Do gênio sonhador, a gana de vencer

Tá no meu peito, tá no meu grito

Escola de respeito que coroa Benedito.”

Quem será o Benedito? O próprio enredo da Beija-flor esclarece:

“Uma delícia de carnaval na Maceió de Rás Gonguila”

Com um samba para lá de animado, enaltecendo a cultura popular, a Escola de Samba Beija-Flor esse ano homenageia a cidade de Maceió e um de seus carnavalesco: Benedito dos Santosou Rás Gonguila, um homem amado pelo povo, dedicou sua vida à cultura popular. Um líder em seu bairro, Ponta Grossa, criou e desfilava comandando o Bloco Cavaleiro dos Montes e durante as festas natalinas ele alegrava o povo com apresentação dos folguedos populares, pastoril, coco, samba de roda, guerreiro, chegança e outras danças da Soberania Popular.

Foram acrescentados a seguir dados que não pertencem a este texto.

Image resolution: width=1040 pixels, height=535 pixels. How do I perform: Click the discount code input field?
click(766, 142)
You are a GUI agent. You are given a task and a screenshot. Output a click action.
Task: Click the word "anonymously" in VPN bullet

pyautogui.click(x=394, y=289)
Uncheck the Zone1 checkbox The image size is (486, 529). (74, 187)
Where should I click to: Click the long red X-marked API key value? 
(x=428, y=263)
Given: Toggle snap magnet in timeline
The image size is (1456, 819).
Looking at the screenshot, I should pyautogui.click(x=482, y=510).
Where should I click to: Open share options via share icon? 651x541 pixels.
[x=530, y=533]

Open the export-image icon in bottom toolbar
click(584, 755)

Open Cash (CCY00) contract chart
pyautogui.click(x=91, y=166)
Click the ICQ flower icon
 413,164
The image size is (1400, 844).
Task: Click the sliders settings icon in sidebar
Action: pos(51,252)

Meu amigo era um ser humano especial, inesquecível. Engraxate com banca na Rua do Comércio; Rás Gonguila, negrão forte, alto, espadaúdo, tornou-se uma figura popular. Ele se dizia príncipe africano, descendente de Reis e Rainhas da Etiópia, fazia questão de ser reverenciado pelo título nobiliárquico africano: Rás (príncipe etíope). Sua ancestralidade vem da Etiópia e da República dos Palmares, onde os escravos fujões formaram uma comunidade na Serra da Barriga. O Negrão era bom, os clientes faziam fila, esperando a vez para sentar na cadeira na Rua do Comércio. Eram funcionários, poetas, amigos; ficavam na fila, conversando potocas. A cadeira de graxa de Rás Gonguila tornou-se ponto de encontro.

O Negrão, líder popular, era Rei na periferia, respeitado, ouvido e querido. Naquele tempo não havia associação de moradores, eles se reuniam em busca da sobrevivência, da melhoria de qualidade de vida e diversão de sua comunidade.

Certa vez, Theobaldo Barbosa, político sagaz, inteligente, coordenador da campanha para governador de Arnon de Mello (pai de Fernando Collor de Mello), falou para o chefe, que havia feito excelente contato a maior liderança dos bairros da Ponta Grossa e Vergel do Lago, um negro forte chamado Gonguila. Marcaram uma reunião numa noite de sexta-feira. O galpão lotou de gente, pescadores, marisqueiros da lagoa Mundaú, havia mais de 400 pessoas.

Arnon e Theobaldo desceram do carro. Arnon admirou a estatura elegante do líder, Gonguila vestido de branco. No momento ele esqueceu o nome do Negrão e perguntou em voz baixa para Theobaldo, que cochichou no ouvido de Arnon: Gonguila!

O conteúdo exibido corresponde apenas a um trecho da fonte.